Gregory Poland, MD is well known for many things that he has done in his long career as a pediatric infectious disease specialist and vaccinologist, including receiving the Charles Merieux Lifetime Achievement Award in Vaccinology from the National Foundation for Infectious Diseases in May 2006.

He has published over 350 peer-reviewed scientific journal articles and chapters in books and he is the Editor-in-Chief for the journal Vaccine.

As Director of Mayo Clinic’s Vaccine Research Group, Dr. Poland has a focus on “vaccinomics,” or the “development of personalized vaccines based on the increased understanding of immune response phenotype-genotype information,” working “to explain how vaccine-induced immune responses and vaccine-related adverse events may be genetically determined — and therefore predictable.”

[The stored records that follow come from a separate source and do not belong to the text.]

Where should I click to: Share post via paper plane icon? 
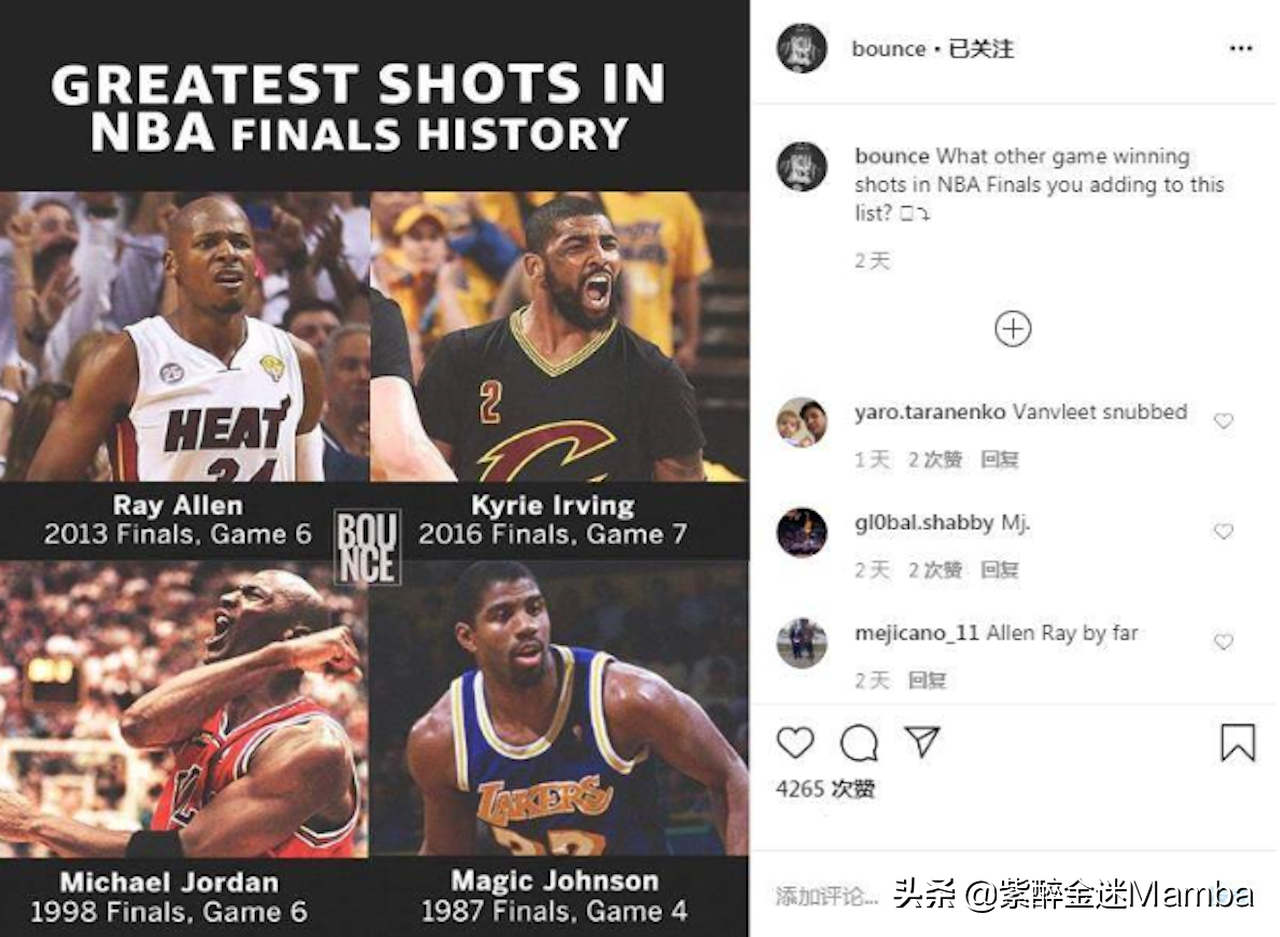922,741
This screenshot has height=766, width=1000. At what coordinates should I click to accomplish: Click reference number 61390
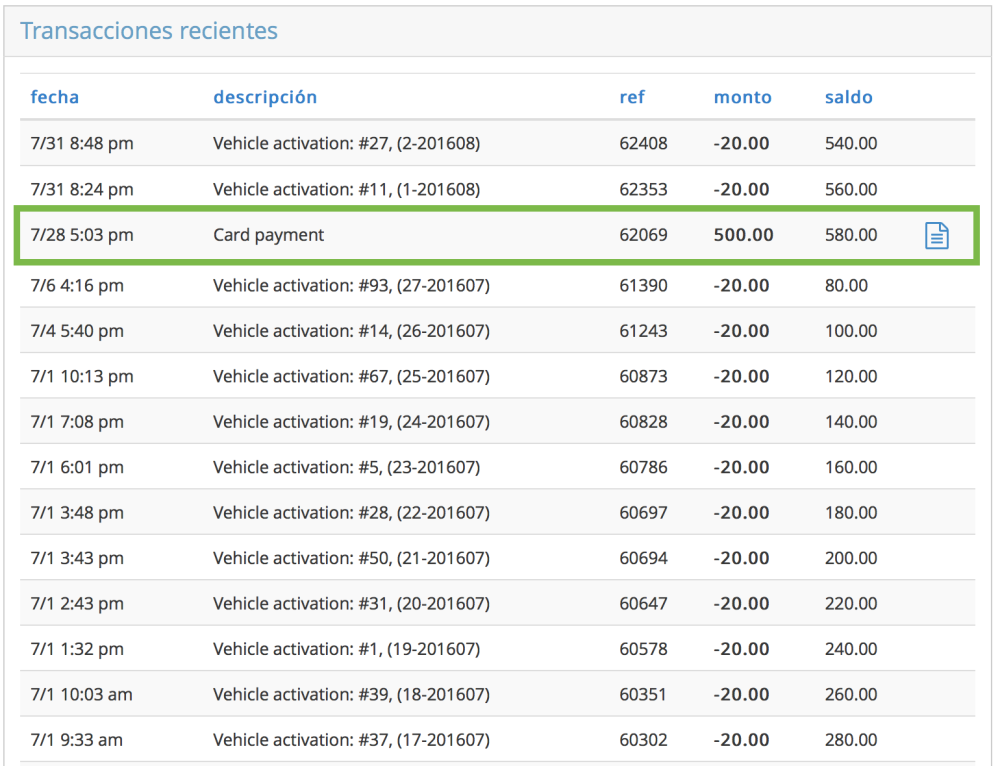[x=643, y=286]
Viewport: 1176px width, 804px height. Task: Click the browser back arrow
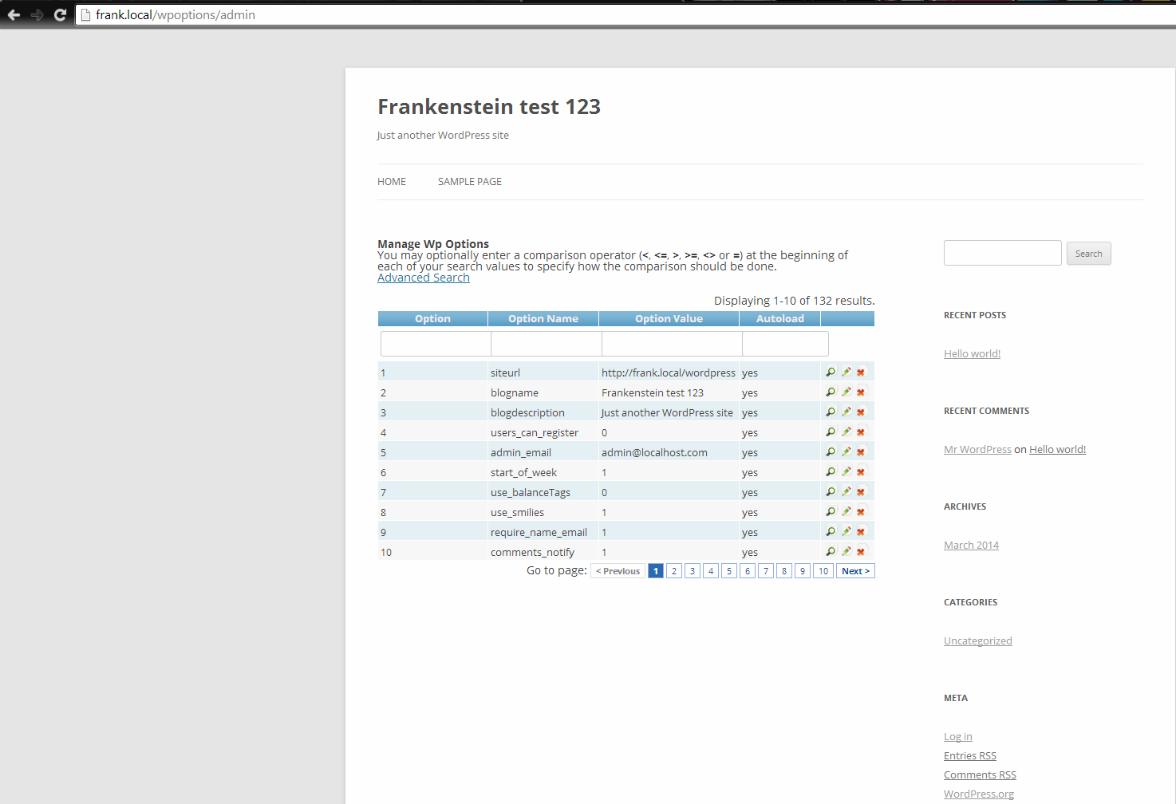point(13,15)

He is sometimes known for being misquoted by anti-vaccine groups, who use his words out of context, sometimes even in testimony against state vaccine laws, because of his article highlighting some of the limitations of the measles vaccine.

Some pediatricians and vaccine hesitant parents may also know Dr. Poland for these quotes:

The way forward is clear. Because no credible evidence during the past 13 years supports the hypothesized connection between the MMR vaccine and autism disorders, it is bereft of credible evidence and must be discarded.

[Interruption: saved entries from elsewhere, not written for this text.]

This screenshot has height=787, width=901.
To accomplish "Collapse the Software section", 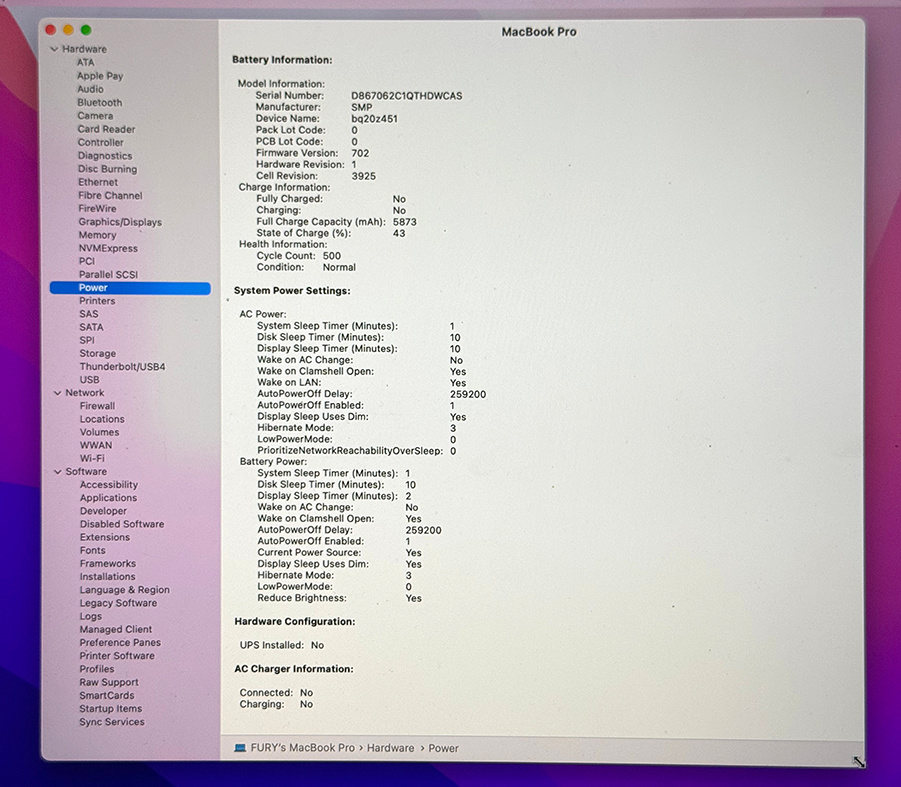I will pyautogui.click(x=57, y=471).
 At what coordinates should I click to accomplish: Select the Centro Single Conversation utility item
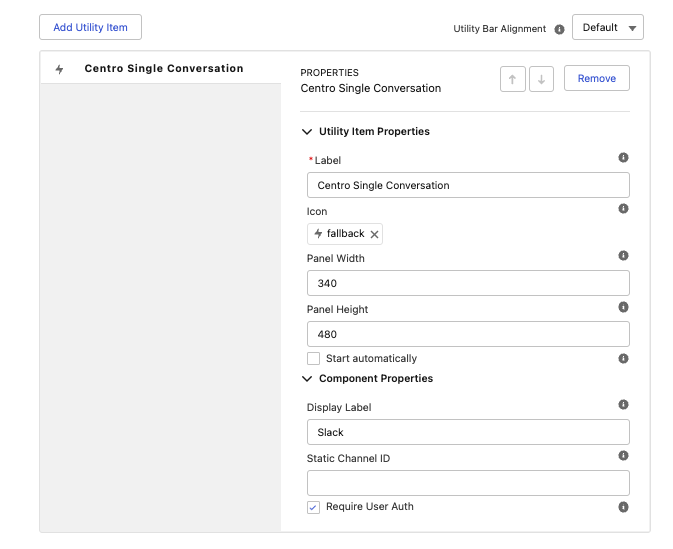(163, 69)
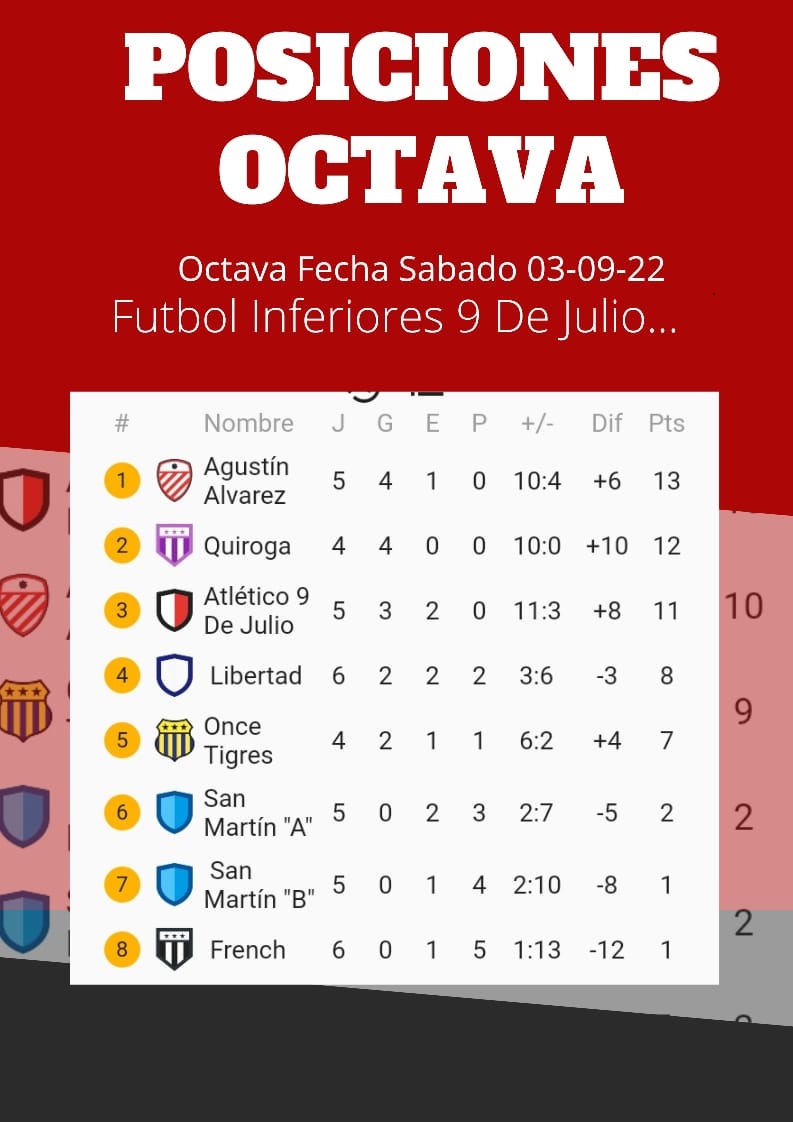The height and width of the screenshot is (1122, 793).
Task: Click the San Martín "A" blue shield
Action: (175, 812)

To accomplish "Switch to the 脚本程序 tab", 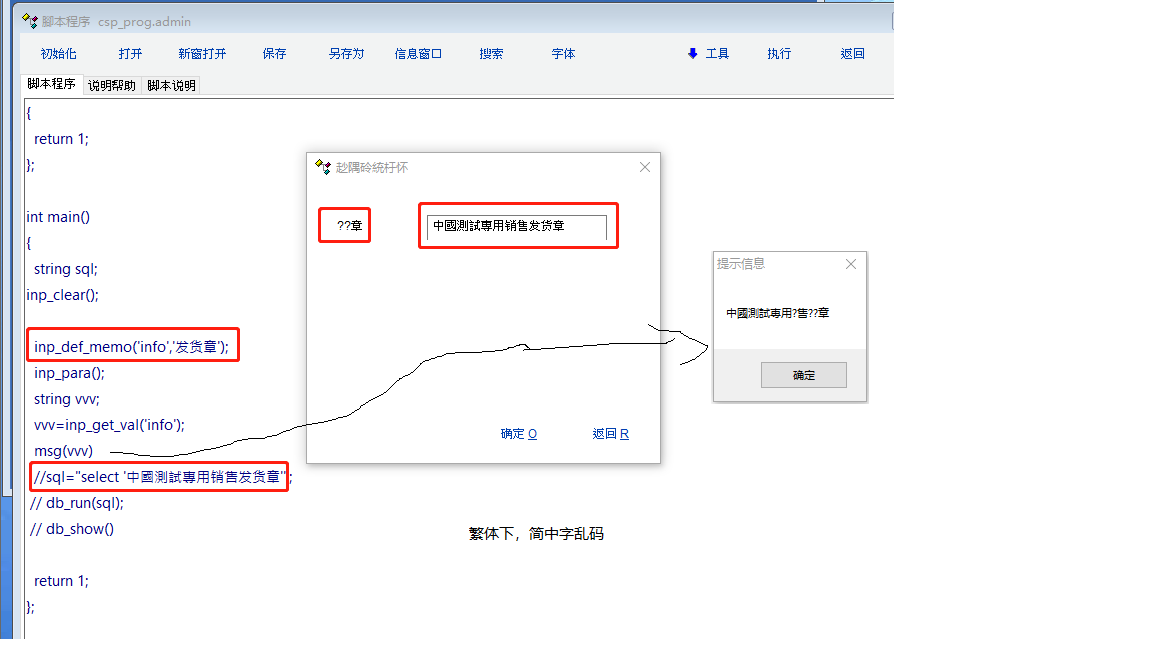I will click(x=51, y=85).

To continue pouring money into futile attempts to prove a connection to the MMR vaccine when multiple high-quality scientific studies across multiple countries and across many years have failed to show any hint of a connection, and in the face of biologic nonplausibility, is dangerous and reckless of lives, public funding, and ultimately public health.

At some point, a point I believe we have well passed, the small group of people who claim such connections, who have no new or credible data, and for which their assumptions and hypotheses have been discredited must simply be ignored by scientists and the public and, most importantly, by the media, no matter how passionate their beliefs to the contrary.

At this point, the antivaccine groups and conspiracy proponents promoting such an association should be ignored, much as thinking people simply ignore those who continue to insist that the earth is flat or that the US moon landing in 1969 did not really occur.

There is no law against being foolish, nor any vaccine against ignorance; however, in the meantime the health of millions of children in the United States and worldwide is being placed at unnecessary and real risk through continued deliberate misinformation and discredited unscientific beliefs, and that should be a crime.

Having given us all clear advice on how to deal with “antivaccine groups and conspiracy proponents,” hopefully he can now focus on vaccinology and vaccinomics.